The probability involving the ordered normal sample.

100 Views Asked by At

Let $X_1,X_2,X_3,X_4,X_5$ be a normal sample, taken from the distribution with unknown mean $\mu$ and known variance $\sigma^2$. Calculate $$P(|X_{3:5}-\mu|<0.841\cdot\sigma).$$

Comment. If the order statistics $X_{3:5}$ were replaced with the mean, it would be the standard exercise. Now it seems that some more information about the order statistics is necesary - but I have no idea, what is needed here. Could you give some advice?

2

There are 2 best solutions below

1
On BEST ANSWER

The general formula for the distribution of order statistics from an iid sample is:

$$F_{X_{(k)}}(x)=\sum_{i=k}^n{n \choose i}\left[F(x)\right]^i\left[1-F(x)\right]^{n-i}$$

Substituting $k=3,n=5,z=\frac{x-\mu}{\sigma}\;\text{ and }F(z)=\Phi\left(z\right)$ we get:

$$F_{Z_{(3)}}(z)=\sum_{i=3}^5{5 \choose i}\left[\Phi\left(z\right)\right]^i\left[1-\Phi\left(z\right)\right]^{5-i}$$

Where $Z_{(k)}$ is an order statistic for a sample of standard normal random variables.

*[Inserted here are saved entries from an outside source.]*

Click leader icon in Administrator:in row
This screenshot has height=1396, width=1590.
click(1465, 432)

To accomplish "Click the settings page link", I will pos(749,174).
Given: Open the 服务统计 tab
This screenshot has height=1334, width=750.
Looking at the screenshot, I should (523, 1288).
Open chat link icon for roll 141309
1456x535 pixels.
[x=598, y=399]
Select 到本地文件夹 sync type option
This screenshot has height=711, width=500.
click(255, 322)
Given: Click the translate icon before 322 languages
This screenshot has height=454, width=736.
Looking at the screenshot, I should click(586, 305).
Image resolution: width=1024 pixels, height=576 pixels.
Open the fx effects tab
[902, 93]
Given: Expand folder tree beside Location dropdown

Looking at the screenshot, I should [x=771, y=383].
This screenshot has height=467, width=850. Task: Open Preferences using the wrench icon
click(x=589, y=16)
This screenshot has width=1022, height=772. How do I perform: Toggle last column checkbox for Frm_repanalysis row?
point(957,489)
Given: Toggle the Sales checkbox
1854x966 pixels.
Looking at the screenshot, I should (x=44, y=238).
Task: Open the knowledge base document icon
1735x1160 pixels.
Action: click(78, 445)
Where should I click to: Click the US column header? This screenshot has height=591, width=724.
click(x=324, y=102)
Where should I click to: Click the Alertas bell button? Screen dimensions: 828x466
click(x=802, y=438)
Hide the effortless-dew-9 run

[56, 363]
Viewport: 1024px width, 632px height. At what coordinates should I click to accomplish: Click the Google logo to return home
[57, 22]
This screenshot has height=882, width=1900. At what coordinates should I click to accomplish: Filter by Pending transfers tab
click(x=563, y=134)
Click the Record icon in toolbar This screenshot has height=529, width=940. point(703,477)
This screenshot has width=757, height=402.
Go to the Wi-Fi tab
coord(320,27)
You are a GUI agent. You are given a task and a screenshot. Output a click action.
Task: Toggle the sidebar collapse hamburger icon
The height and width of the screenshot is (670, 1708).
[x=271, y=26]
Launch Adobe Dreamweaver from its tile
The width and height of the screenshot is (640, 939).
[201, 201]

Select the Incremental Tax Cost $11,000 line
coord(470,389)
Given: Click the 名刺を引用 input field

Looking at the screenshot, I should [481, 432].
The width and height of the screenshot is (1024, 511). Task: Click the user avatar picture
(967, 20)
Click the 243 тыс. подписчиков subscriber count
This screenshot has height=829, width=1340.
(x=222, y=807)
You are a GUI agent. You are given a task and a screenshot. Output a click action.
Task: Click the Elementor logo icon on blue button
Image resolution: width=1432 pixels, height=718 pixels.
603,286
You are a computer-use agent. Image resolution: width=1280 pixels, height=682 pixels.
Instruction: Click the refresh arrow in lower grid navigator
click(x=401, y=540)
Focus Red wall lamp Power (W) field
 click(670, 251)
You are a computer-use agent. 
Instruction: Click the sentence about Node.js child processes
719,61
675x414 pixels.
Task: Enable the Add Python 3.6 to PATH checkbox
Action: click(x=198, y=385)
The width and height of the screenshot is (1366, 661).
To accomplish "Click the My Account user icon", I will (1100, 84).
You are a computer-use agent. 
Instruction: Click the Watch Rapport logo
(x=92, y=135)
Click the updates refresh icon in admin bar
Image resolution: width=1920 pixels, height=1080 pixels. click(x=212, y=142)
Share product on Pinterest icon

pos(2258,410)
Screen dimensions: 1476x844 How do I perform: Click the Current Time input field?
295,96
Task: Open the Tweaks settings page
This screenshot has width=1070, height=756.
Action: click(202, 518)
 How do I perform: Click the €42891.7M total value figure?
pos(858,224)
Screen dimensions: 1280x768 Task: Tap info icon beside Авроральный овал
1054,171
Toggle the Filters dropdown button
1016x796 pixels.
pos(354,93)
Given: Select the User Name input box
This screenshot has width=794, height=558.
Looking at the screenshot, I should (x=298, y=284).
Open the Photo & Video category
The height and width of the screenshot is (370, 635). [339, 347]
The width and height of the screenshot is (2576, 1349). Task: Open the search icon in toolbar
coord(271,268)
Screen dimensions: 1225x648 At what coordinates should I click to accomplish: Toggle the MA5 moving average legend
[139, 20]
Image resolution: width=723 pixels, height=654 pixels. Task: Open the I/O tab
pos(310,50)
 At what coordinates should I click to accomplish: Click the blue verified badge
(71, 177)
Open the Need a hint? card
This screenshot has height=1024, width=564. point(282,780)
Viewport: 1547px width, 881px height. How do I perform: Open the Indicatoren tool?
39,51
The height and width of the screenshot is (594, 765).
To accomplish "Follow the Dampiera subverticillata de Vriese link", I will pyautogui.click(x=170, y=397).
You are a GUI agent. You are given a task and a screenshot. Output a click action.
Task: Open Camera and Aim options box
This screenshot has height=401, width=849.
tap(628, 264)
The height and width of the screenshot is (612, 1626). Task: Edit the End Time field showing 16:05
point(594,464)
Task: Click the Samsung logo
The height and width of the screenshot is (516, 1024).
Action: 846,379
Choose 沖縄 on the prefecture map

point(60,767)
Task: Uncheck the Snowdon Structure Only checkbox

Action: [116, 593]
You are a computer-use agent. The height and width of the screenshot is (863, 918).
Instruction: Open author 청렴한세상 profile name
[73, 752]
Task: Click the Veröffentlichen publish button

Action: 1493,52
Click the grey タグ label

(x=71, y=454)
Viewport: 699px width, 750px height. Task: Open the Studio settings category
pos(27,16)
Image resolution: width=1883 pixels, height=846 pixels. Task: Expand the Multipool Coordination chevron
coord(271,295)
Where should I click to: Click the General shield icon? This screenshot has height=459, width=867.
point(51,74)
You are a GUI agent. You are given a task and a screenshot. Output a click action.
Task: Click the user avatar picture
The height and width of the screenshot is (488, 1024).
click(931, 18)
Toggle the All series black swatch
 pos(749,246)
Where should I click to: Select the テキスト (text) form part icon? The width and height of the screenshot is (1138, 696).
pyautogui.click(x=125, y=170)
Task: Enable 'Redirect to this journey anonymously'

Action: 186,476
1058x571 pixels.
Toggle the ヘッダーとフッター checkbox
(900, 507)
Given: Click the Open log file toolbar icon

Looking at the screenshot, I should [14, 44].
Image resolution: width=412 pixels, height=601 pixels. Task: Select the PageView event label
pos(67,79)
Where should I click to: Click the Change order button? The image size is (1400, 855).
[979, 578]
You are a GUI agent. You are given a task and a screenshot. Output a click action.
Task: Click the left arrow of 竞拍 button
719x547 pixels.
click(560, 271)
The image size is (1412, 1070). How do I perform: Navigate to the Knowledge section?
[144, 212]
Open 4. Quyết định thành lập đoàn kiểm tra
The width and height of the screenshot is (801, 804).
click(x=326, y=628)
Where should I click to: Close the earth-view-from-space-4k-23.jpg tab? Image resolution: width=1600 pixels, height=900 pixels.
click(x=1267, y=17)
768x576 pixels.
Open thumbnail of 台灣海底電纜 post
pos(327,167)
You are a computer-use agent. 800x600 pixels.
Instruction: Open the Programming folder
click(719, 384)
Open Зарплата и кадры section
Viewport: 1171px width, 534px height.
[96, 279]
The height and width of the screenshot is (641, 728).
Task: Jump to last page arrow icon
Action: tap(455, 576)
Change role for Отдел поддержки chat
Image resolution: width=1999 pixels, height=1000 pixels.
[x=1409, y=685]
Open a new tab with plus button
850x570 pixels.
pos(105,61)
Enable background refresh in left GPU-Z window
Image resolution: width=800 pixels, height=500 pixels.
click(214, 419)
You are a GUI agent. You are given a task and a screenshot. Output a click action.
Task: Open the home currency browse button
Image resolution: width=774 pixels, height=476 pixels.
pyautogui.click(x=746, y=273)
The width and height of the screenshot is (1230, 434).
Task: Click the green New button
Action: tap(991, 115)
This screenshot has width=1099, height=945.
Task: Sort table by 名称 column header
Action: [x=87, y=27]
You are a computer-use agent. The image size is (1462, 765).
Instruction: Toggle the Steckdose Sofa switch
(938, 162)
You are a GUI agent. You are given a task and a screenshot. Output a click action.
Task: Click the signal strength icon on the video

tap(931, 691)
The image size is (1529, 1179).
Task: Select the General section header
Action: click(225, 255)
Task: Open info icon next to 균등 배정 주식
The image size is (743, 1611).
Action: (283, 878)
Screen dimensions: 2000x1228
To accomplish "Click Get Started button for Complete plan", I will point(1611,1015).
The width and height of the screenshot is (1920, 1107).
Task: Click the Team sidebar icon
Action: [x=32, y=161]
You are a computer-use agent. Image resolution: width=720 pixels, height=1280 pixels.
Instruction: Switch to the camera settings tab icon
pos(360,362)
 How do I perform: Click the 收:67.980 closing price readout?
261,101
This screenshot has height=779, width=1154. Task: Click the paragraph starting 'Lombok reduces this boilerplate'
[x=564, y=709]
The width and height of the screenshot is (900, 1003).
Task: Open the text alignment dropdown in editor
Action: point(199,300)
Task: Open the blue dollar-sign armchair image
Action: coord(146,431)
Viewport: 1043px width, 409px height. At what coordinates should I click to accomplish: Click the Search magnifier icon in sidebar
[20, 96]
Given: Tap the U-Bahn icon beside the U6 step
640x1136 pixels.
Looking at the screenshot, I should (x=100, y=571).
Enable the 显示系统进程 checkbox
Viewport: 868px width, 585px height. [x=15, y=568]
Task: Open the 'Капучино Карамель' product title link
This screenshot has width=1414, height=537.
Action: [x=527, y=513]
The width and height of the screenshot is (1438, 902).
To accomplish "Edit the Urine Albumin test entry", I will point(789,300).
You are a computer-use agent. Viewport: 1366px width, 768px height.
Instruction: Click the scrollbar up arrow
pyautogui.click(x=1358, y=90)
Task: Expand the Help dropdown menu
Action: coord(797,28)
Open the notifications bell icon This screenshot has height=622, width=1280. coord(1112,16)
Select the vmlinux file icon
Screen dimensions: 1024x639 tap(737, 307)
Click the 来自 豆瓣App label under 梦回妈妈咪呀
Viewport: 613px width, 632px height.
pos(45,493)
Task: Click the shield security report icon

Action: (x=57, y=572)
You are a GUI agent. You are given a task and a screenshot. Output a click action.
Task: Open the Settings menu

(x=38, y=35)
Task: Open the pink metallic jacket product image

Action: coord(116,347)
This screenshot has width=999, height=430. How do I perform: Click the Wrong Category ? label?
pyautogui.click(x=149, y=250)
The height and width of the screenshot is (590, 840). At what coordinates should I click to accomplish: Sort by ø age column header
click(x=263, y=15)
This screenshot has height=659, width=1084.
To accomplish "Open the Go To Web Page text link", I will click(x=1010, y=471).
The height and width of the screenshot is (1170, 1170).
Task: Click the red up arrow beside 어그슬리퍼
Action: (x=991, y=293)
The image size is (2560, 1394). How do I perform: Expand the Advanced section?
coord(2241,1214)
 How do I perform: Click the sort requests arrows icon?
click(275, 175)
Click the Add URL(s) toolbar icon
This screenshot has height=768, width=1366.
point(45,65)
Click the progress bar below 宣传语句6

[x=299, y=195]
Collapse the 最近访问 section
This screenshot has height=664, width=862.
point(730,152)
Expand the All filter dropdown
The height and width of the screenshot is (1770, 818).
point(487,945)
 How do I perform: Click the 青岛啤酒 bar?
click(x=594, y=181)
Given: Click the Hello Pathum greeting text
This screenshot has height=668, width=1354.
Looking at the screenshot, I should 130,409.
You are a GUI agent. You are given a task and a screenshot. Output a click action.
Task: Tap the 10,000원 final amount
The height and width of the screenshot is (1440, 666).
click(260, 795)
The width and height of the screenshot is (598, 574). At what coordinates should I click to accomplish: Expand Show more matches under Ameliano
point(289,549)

Now, lets rearrange your original probability statement:

$$P(|X_{(3)}-\mu|<0.841\cdot\sigma)=P\left(\frac{|X_{(3)}-\mu|}{\sigma}<0.841\right)=P(|Z_{(3)}|<0.841)$$

So, your problem is equivalent to calculating the value of $F_{Z_{(3)}}(0.841)-F_{Z_{(3)}}(-0.841)$

$$F_{Z_{(3)}}(0.841)\approx \sum_{i=k}^n {5\choose i}\left[0.8\right]^i\left[0.2\right]^{5-i}=0.94208$$ $$F_{Z_{(3)}}(-0.841) \approx \sum_{i=k}^n {5\choose i}\left[0.2\right]^i\left[0.8\right]^{5-i}=0.05792$$

Therefore:

$$P(|X_{(3)}-\mu|<0.841\cdot\sigma) =P(|Z_{(3)}|<0.841) \approx 0.94208-0.05792 = 88.416\%$$

1
On

I know this isn't a proof or anywhere near rigorous, but according to Mathematica, the PDF of the median of an IID sample of size $5$ drawn from a normal distribution with mean $\mu$ and standard deviation $\sigma$ is $$f_{X_{(3)}}(x) = \frac{15}{8 \sqrt{2\pi} \sigma} e^{-(x-\mu)^2/(2\sigma^2)} \left(1 - \Phi^2\left(\frac{x-\mu}{\sigma \sqrt{2}}\right)\right)^{\!2},$$ where $\Phi(z) = \Pr[Z \le z]$ is the CDF of a standard normal random variable. Then the probability $$\Pr[\mu - k\sigma \sqrt{2} < X_{(3)} < \mu + k\sigma \sqrt{2}] = \frac{1}{8}\Phi(k)\left(15 - 10 \Phi(k)^2 + 3 \Phi(k)^4\right),$$ where $k > 0$ is some constant. In your case, $k \approx 0.594677$ which gives a probability of about $0.883893$.

Relevant Mathematica code:

PDF[OrderDistribution[{NormalDistribution[m, s], 5}, 3], x]

Integrate[%, {x, m - k s Sqrt[2], m + k s Sqrt[2]},
          Assumptions -> {Element[m, Reals], s > 0, k > 0}]

F[m_, s_, k_] :=  m - k s Sqrt[2] < Median[RandomVariate[
                  NormalDistribution[m, s], 5]] < m + k s Sqrt[2]

Tally[Parallelize[Table[F[Random[], 1, .594677], {10^6}]]]

The last two commands does a simulation of $10^6$ trials, creating a sample of $5$ normally distributed random variables with standard deviation $1$ and mean $\mu$ drawn from a uniform $(0,1)$ distribution, then taking the median value and testing if it satisfies the inequality. When I ran it, I got $884026$, which is very close to the theoretical probability.